Una Gran Coalición en España, ¿por qué sí?

 Ariamsita

 ‘‘¿En caso de tener que decidir con quién hacer un pacto de gobierno, se inclinaría usted hacia el PP o hacia Podemos?’’ es, probablemente, una de las preguntas que más veces ha debido contestar Pedro Sánchez desde su llegada a la Secretaría General del PSOE. Su respuesta, la más sensata desde un punto de vista electoral: echar balones fuera, hablar de pactos puntuales, no atarse ni con unos ni con otros. Parece claro, sin embargo, que en un contexto en que las tres principales fuerzas del país (asumiendo como ciertos, al menos parcialmente, los datos proporcionados por las últimas encuestas) sacarían resultados igualados en unas elecciones, será el partido socialista quien deba decidir hacia qué lado se inclinará el próximo gobierno. ¿Un Frente Popular formado por las principales fuerzas de izquierdas, o una Gran Coalición a la alemana?

 La primera reacción que tiende a provocar el hablar de una posible gran coalición en España es un estado de agitación general, hipótesis sobre la desaparición definitiva del PSOE del panorama político nacional y, sobre todo, una frase: “España no es Alemania”.

 “España no es Alemania”, te dicen, como si España y Alemania fuesen realidades inmutables, inalterables, ajenas a externalidades, a la influencia de sus entornos, a la posibilidad de introducir cambios en su cultura política. España no es Alemania. Y sin embargo, a algunos nos gustaría que se pareciesen un poco más, mientras vemos un panorama con reformas que se aplazan indefinidamente, un problema de desigualdad que no deja de aumentar, unas instituciones politizadas de las que no paran de salir casos de corrupción  y un sistema de partidos que deriva hacia una nueva identidad que recuerda cada vez más a Grecia o Italia (no sé cuáles serán las preferencias en cuanto a sistemas de partidos de los lectores, pero entre las de quien escribe.no se encuentran estos dos países).

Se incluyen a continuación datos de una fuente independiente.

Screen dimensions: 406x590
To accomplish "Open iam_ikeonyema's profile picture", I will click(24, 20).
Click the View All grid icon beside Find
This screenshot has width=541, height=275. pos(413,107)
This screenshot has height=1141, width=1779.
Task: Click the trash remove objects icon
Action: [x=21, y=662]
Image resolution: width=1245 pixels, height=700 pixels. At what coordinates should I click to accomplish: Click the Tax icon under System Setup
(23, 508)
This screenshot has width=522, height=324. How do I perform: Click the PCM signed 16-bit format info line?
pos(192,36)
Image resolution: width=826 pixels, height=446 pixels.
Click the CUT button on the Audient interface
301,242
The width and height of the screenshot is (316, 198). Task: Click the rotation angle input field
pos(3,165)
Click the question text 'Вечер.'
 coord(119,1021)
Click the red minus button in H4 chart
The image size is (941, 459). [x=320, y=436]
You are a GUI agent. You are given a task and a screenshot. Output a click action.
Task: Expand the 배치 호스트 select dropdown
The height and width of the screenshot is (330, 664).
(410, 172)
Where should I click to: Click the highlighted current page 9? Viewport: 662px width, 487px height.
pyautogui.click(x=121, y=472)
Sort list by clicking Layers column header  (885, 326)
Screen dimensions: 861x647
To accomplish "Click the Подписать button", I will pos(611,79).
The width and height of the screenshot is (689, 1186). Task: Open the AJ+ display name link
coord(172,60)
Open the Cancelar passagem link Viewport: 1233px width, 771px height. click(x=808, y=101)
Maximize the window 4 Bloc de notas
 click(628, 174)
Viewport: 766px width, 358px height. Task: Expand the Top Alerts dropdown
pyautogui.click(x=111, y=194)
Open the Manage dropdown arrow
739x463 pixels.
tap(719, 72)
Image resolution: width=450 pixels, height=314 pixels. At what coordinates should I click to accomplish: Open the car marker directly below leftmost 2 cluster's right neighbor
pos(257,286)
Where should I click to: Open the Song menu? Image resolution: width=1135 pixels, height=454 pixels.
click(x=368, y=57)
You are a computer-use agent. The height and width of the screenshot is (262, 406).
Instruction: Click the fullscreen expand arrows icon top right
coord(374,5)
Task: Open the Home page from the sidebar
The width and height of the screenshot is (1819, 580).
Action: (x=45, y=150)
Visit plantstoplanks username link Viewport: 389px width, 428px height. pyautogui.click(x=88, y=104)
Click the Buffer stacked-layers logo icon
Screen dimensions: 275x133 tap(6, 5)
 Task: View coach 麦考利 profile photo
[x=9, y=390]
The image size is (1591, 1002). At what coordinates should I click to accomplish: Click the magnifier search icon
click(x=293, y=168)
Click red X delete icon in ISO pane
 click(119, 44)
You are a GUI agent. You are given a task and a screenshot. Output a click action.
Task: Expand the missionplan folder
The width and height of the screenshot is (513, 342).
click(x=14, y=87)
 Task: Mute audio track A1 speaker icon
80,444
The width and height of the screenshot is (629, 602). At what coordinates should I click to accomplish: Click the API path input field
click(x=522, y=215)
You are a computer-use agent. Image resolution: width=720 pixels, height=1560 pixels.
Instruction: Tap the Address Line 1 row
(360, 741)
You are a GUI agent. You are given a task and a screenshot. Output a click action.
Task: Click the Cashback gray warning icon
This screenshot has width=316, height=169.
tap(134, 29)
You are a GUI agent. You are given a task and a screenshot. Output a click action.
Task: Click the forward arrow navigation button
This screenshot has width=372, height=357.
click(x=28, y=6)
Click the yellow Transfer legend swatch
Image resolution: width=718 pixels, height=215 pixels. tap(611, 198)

 Puede que una Gran Coalición sea utópica por improbable a día de hoy en nuestro país, pero en un momento como este en que el bipartidismo parece decidido a convertirse en tripartidismo, no puede negarse que lo improbable se ha adueñado ya del escenario actual, y que forma parte de las reglas del juego. Así, no puedo evitar preguntarme: en una situación en la que el PSOE se convertirá probablemente en la llave del gobierno para la próxima legislatura, ¿por qué sería más correcto ceder a las presiones populistas de Podemos en vez de buscar un acuerdo con la otra gran fuerza política de España, en el que dejen de posponerse las reformas que el PP ha dejado correr, incluso con mayoría absoluta, mientras el PSOE aprovecha su posición para afianzar el Estado del Bienestasr y evitar su desmantelamiento?¿Por qué sería esto menos lógico que ceder esta llave para que Podemos abra las puertas del poder?

 Echemos un vistazo, aunque no se trate de situaciones comparables, a las condiciones que el Partido Socialista alemán ha puesto al partido de Merkel para apoyar su gobierno, como habían hecho ya en la primera legislatura de la canciller alemana. Establecer un salario mínimo a partir de 2015, aceptar la doble nacionalidad para los hijos de padres extranjeros nacidos en Alemania, aumentar el paquete de inversiones en educación e infraestructuras o renunciar a subir impuestos con el fin de incentivar la demanda interna han sido algunas de las condiciones clave del acuerdo. Resulta especialmente curioso, al menos para mi, el ver cómo frente a las voces que aseguran que en España un acuerdo de este tipo sería un suicidio para el PSOE, los militantes del SPD apoyaron masivamente en referéndum que se siguiese adelante. No sé si es que los ciudadanos alemanes son más patriotas que los españoles, si sus partidos más capaces de poner el interés nacional por delante de las próximas elecciones, lo cierto es que no lo creo. Lo que sí creo es que una Gran Coalición que busca, en palabras de Merkel, ‘‘sanear, invertir y reformar’’ es lo que creo que necesita España a día de hoy. 

Más allá de los intereses partidistas (si es que es posible mirar más allá), en la situación de crisis actual un gobierno en minoría podría ser, más que sinónimo de negociación y búsqueda de acuerdos, sinónimo de debilidad, y de dificultad para llevar a cabo medidas estructurales. ¿Puede España arriesgarse a esta situación? Algunos creemos que no, pero la pelota, esta vez, está en el tejado del PSOE.